_How to complete this task_:
Using the listing below, print exactly everything from the line with "has height=446, width=594." down to the line with "This screenshot has height=438, width=777.", both included, and nothing more.

_ _ _

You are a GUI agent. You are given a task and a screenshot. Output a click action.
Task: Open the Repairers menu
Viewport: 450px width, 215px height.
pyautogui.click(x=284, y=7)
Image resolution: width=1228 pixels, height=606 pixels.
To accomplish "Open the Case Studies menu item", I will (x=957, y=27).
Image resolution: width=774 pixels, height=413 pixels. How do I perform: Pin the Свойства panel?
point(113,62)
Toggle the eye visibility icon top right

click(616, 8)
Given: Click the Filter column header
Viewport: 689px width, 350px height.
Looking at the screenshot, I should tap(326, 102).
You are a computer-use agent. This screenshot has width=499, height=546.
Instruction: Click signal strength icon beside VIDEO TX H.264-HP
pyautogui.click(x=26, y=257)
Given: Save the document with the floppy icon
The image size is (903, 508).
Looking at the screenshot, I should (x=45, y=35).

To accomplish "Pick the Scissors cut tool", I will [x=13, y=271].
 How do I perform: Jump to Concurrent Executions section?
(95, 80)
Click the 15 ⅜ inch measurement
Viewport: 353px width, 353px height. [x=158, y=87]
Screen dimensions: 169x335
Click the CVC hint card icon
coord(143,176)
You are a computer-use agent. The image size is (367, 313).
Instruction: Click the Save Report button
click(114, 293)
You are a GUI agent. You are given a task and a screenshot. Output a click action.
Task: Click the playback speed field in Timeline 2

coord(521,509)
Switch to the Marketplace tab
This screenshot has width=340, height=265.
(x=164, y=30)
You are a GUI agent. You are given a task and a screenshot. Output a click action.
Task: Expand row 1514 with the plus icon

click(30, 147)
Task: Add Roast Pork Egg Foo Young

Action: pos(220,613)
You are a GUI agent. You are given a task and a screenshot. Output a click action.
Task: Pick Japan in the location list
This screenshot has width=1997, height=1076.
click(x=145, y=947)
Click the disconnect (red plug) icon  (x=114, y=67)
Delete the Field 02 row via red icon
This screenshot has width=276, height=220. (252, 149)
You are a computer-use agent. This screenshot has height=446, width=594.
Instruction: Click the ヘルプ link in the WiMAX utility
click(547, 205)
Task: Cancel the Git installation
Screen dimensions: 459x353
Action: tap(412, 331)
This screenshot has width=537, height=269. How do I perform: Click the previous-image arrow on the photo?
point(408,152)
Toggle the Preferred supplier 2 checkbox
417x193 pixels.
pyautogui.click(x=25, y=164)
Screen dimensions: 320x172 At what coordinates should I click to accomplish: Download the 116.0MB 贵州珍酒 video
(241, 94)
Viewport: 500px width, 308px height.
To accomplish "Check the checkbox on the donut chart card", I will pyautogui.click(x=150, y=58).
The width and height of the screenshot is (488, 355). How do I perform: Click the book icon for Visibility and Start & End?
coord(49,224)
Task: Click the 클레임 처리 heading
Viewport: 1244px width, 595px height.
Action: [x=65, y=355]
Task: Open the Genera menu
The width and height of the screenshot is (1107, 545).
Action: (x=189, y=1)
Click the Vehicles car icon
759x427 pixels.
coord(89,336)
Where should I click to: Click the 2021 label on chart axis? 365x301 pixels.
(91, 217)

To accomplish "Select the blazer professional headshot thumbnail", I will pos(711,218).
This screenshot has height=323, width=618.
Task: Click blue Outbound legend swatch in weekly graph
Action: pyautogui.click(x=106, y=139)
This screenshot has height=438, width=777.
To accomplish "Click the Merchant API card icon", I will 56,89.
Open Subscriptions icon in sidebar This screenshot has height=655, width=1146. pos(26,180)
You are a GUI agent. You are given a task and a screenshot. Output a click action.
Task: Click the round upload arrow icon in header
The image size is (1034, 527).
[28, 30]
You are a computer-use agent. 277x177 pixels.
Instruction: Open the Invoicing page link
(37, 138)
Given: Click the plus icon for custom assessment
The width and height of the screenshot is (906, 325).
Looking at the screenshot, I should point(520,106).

_ _ _

_Answer to this problem_:
You are a computer-use agent. This screenshot has height=446, width=594.
Instruction: Click the ヘルプ link in the WiMAX utility
click(547, 205)
Task: Cancel the Git installation
Screen dimensions: 459x353
Action: tap(412, 331)
This screenshot has width=537, height=269. How do I perform: Click the previous-image arrow on the photo?
point(408,152)
Toggle the Preferred supplier 2 checkbox
417x193 pixels.
pyautogui.click(x=25, y=164)
Screen dimensions: 320x172 At what coordinates should I click to accomplish: Download the 116.0MB 贵州珍酒 video
(241, 94)
Viewport: 500px width, 308px height.
To accomplish "Check the checkbox on the donut chart card", I will pyautogui.click(x=150, y=58).
The width and height of the screenshot is (488, 355). How do I perform: Click the book icon for Visibility and Start & End?
coord(49,224)
Task: Click the 클레임 처리 heading
Viewport: 1244px width, 595px height.
Action: [x=65, y=355]
Task: Open the Genera menu
The width and height of the screenshot is (1107, 545).
Action: (x=189, y=1)
Click the Vehicles car icon
759x427 pixels.
coord(89,336)
Where should I click to: Click the 2021 label on chart axis? 365x301 pixels.
(91, 217)

To accomplish "Select the blazer professional headshot thumbnail", I will pos(711,218).
This screenshot has height=323, width=618.
Task: Click blue Outbound legend swatch in weekly graph
Action: pyautogui.click(x=106, y=139)
This screenshot has height=438, width=777.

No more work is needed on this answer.